Village elections have serious problems, including nepotism, vote buying, and the selection of incompetent or corrupt leaders. Proponents nonetheless maintain that the polls serve as a grass-roots training ground for democratic habits. In fact, the most fervent opponents of village elections in China tend to be the township officials whose own jobs would be in danger if the central government decided to expand direct voting to the next level up.
Some of the more intriguing electoral experiments in China over the past decade have in fact taken place in townships. Burdened with administering the numerous social programs and benefits on which many citizens depend, township governments are often the focus of antigovernment sentiment and social unrest.
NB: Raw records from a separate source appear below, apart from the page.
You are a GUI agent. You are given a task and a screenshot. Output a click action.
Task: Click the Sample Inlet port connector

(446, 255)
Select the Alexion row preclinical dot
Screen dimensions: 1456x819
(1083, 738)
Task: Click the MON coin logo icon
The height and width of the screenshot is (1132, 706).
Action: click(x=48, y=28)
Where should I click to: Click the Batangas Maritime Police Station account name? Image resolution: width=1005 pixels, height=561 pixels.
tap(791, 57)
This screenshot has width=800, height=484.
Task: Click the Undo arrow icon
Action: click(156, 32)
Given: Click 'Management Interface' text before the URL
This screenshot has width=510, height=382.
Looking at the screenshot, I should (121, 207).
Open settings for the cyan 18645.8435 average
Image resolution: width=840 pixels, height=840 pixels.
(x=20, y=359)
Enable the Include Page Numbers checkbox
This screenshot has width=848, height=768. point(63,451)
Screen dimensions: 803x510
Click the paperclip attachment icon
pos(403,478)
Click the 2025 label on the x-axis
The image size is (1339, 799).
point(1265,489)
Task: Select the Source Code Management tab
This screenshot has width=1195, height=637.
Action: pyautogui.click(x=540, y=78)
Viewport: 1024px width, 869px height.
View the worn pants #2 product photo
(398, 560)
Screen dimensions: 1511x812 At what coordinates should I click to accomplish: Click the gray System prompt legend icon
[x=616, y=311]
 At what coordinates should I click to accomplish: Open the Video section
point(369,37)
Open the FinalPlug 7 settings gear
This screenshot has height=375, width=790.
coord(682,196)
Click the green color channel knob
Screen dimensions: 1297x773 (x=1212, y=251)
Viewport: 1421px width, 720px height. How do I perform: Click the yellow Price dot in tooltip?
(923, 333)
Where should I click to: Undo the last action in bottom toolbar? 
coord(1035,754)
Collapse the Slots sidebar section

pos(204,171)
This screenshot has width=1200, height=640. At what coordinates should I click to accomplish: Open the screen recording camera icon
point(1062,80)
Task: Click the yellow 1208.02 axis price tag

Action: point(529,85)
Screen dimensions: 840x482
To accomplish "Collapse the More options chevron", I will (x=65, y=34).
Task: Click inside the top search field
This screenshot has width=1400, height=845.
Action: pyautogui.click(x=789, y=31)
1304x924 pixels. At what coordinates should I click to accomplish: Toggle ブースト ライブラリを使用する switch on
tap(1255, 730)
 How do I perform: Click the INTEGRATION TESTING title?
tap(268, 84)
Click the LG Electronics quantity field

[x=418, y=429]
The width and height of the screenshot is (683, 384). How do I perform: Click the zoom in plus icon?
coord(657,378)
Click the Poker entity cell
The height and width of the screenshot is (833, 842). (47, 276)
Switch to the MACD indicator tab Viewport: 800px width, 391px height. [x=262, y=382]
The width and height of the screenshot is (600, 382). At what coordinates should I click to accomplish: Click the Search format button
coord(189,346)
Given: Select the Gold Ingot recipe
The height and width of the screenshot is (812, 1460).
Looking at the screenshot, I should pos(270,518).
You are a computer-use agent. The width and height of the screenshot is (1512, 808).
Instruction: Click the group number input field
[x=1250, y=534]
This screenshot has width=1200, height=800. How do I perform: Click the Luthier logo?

Effective leadership there is thus critical to preserving social stability, a top priority for Chinese leaders. A few competitive township polls took place as early as 1995-96; the boldest experiment occurred in 1998 in Buyun, in a remote corner of Sichuan. The local Buyun government conducted a competitive, direct election in which some 6,000 eligible adults cast votes. The process received wide media coverage inside China and was criticized in the official press for violating the constitution, which grants the local People's Congress authority to choose the township leader. But to the surprise of many, the central government neither approved the Buyun results nor nullified them, and the elected mayor, Tan Xiaoqiu, remained in office. In 2001, the CCP Central Committee reaffirmed that directly electing a township head was unconstitutional. Buyun responded by tweaking its election process to bring it in line with the letter of the law but not its spirit: in the next election, citizens elected a candidate for township head, who was then recommended by the local party committee and elected unopposed by the People's Congress.
Perhaps in part due to Buyun's legal troubles, most townships that have experimented with elections have chosen the less radical model called the "open recommendation and selection" system, under which any adult resident can run for township head, a council of community leaders then narrows the candidate pool to two finalists, and the local People's Congress makes the final selection. This is not a direct ballot but a way of introducing a measure of competition and transparency in the selection of local leaders. By 2001-2, there was some form of competitive ballot in almost 2,000 township elections, five percent of the national total.
The significance of township elections should not be overstated. Townships are at the lowest administrative rung in the Chinese government structure, and even election supporters acknowledge that the process is still in its infancy. Nonetheless, when conducted successfully, such electoral experiments can give township leaders a degree of popular legitimacy. They introduce competition among cadres and, to a lesser extent, between party and nonparty members where absolutely none existed before. The expectation is that competition, even if controlled, will raise the quality of governance. Some Chinese scholars also find it notable that some township heads are conducting themselves with greater confidence because they know they enjoy a popular mandate and are therefore more willing to challenge the local party secretaries. This can create headaches for the CCP, one central government researcher noted, but it may also be the first seed of a culture of checks and balances.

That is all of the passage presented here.